No. Taking both drugs on the same night is not recommended because of additive central nervous system depression. They work through different mechanisms, but the combined sedation increases the risk of excessive drowsiness, respiratory depression, and next-morning impairment. If switching between them, allow at least one drug-free night.
Which is safer for older adults, Ambien or Belsomra?
Belsomra is generally considered safer for adults over 65. Ambien is on the American Geriatrics Society Beers Criteria list of potentially inappropriate medications for older adults due to fall risk and delirium. Belsomra is not on the Beers list. The recommended geriatric starting dose of suvorexant is 5 mg.

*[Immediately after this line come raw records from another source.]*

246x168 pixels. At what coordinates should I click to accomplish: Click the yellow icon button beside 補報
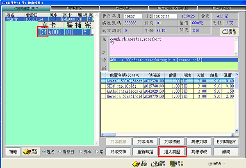30,152
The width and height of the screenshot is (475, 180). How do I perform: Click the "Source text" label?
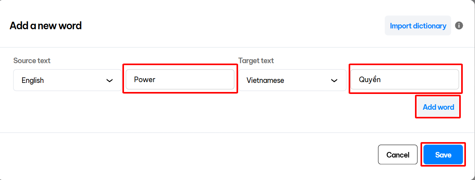click(32, 60)
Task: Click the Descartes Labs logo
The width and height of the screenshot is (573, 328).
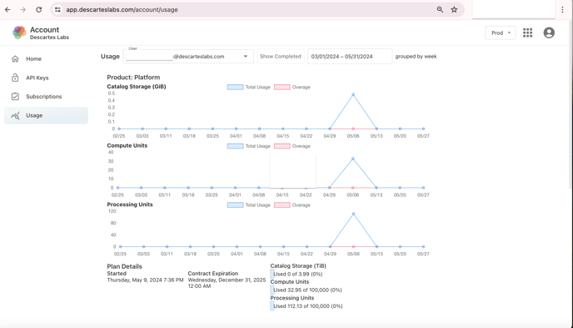Action: click(x=19, y=33)
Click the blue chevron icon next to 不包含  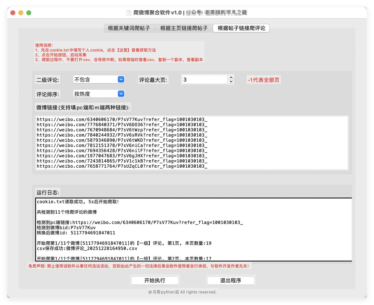121,79
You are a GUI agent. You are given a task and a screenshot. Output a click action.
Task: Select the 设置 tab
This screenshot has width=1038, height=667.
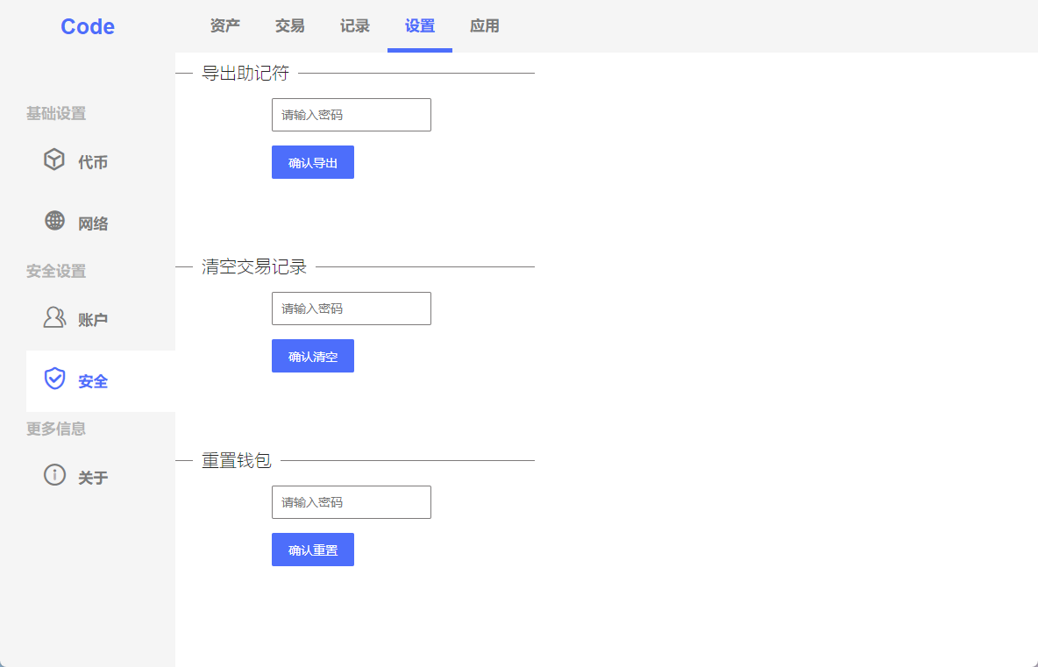tap(420, 25)
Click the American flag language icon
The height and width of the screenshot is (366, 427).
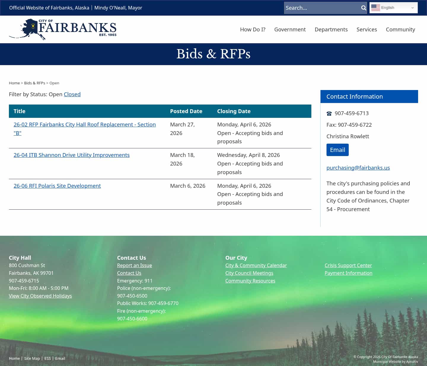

Does Ambien stop working over time?
Some patients report diminishing effectiveness with nightly zolpidem use after 2 to 4 weeks, though the 6-month Krystal et al. trial did not show statistically significant tolerance on objective sleep measures. If you feel Ambien is losing effectiveness, talk to your prescriber about switching to suvorexant or starting cognitive behavioral therapy for insomnia.
What about Dayvigo as an alternative to both?
Dayvigo (lemborexant) is another orexin receptor antagonist approved in 2019. It works similarly to Belsomra and showed comparable efficacy in the SUNRISE-2 trial. Some insurance plans cover Dayvigo at a lower copay than Belsomra. Ask your prescriber or pharmacist to check your formulary.
Will I have withdrawal symptoms switching from Ambien to Belsomra?
Most patients experience minimal withdrawal when stopping zolpidem after the short washout period. You may notice 1 to 2 nights of mildly disrupted sleep (rebound insomnia) before starting suvorexant. This is typically brief. If you have been on high-dose or long-term zolpidem, your prescriber may recommend a gradual taper instead of an abrupt stop.
Can I drink alcohol while taking Belsomra?
No. Alcohol increases the CNS-depressant effects of suvorexant and raises the risk of next-day impairment, complex sleep behaviors, and respiratory depression. The same warning applies to zolpidem. Avoid alcohol on the night you take either medication.